*WRITTEN REQUEST*. According to the Star Trek: Picard episode review, how many days does team La Sirena have to fix time and stop Q?

*PASSAGE PROVIDED*.
Oh, Everything’s Going to Hell on Star Trek: Picard

Oh, Everything’s Going to Hell on Star Trek: Picard
You've got a storm comin', Jean-Luc. (Image: Paramount)

Star Trek: Picard has made much this season of trying to evoke the feel of what Star Trek could be like in its past — classic premises like evil alt realities and retro-contemporary time travel. This week, a chaotic bit of stage setting managed to turn it into a Borg horror, a prelude for a heist movie, and even a throwback to a Trek spinoff that never was.

Oh, Everything’s Going to Hell on Star Trek: Picard

For better or worse, episode five of Star Trek: Picard season two, “Fly Me to the Moon,” was a necessary bit of re-jiggering for Picard’s second season, with a mix of conveniently pushing its previously scattered heroes back together as quickly as possible again, just so it could then layer in new threats and additional complications to the wider story of the season arc. Now that we know team La Sirena has just three days to fix time and stop Q’s shenanigans, it’s time to actually learn why… and then make it much, much harder to do than it should be.

*INFORMATION GIVEN*.
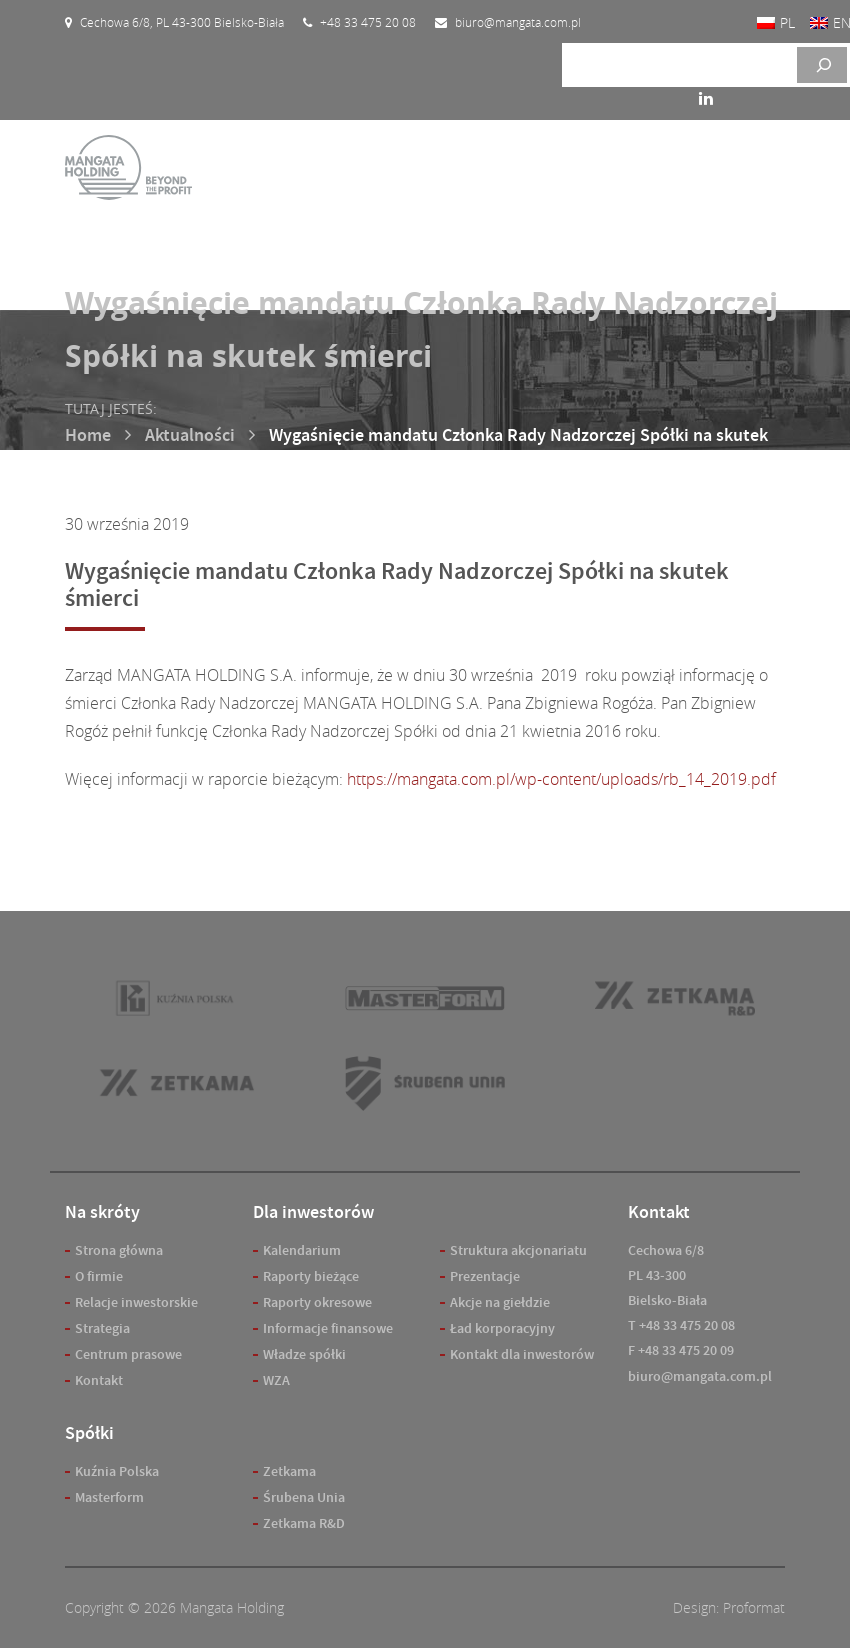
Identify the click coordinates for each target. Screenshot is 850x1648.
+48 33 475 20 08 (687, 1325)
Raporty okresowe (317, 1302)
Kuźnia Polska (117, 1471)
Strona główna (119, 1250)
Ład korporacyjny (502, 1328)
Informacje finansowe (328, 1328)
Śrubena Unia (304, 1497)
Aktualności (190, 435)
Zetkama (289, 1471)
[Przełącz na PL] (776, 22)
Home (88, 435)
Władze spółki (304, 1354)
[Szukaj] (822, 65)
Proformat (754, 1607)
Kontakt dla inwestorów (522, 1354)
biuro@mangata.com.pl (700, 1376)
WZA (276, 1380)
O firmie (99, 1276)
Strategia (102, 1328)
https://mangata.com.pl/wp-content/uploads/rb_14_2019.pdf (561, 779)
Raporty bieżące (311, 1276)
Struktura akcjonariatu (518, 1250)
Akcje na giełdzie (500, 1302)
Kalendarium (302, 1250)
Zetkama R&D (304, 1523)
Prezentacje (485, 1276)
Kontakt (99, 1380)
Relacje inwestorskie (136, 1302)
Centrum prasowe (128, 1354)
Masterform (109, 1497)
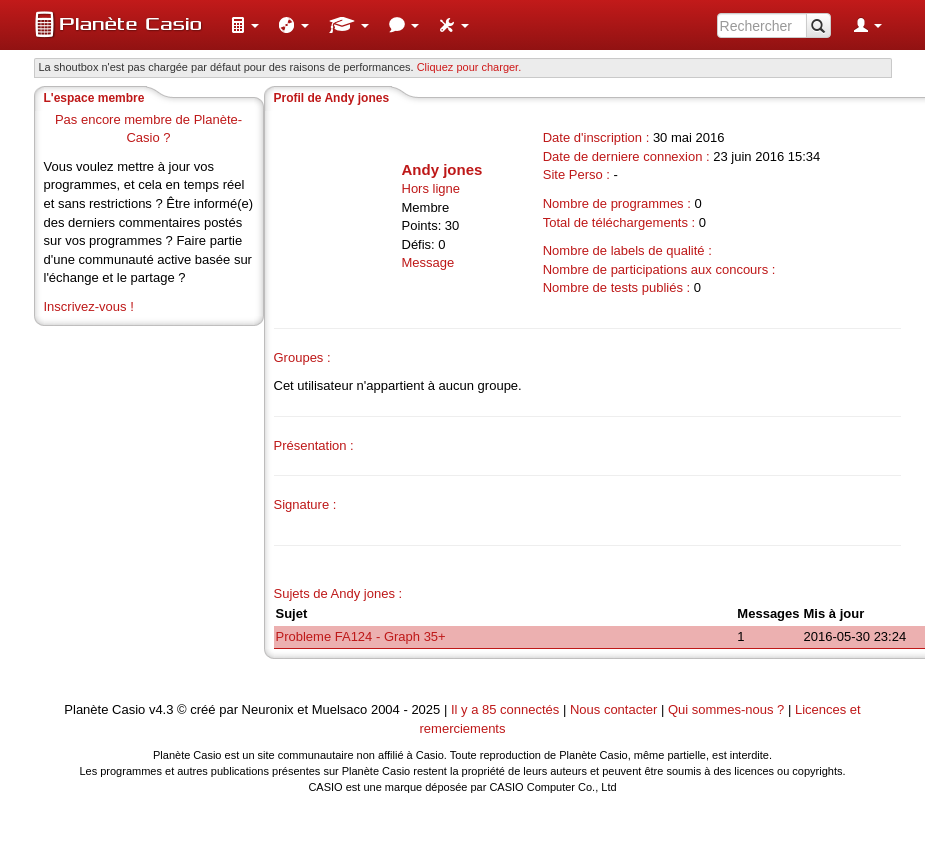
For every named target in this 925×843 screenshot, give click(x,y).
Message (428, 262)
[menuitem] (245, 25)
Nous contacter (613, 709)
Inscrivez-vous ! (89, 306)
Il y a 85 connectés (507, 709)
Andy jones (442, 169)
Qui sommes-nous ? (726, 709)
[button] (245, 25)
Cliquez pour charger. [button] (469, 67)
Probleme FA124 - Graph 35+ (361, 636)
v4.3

*THE ANSWER*. Three days.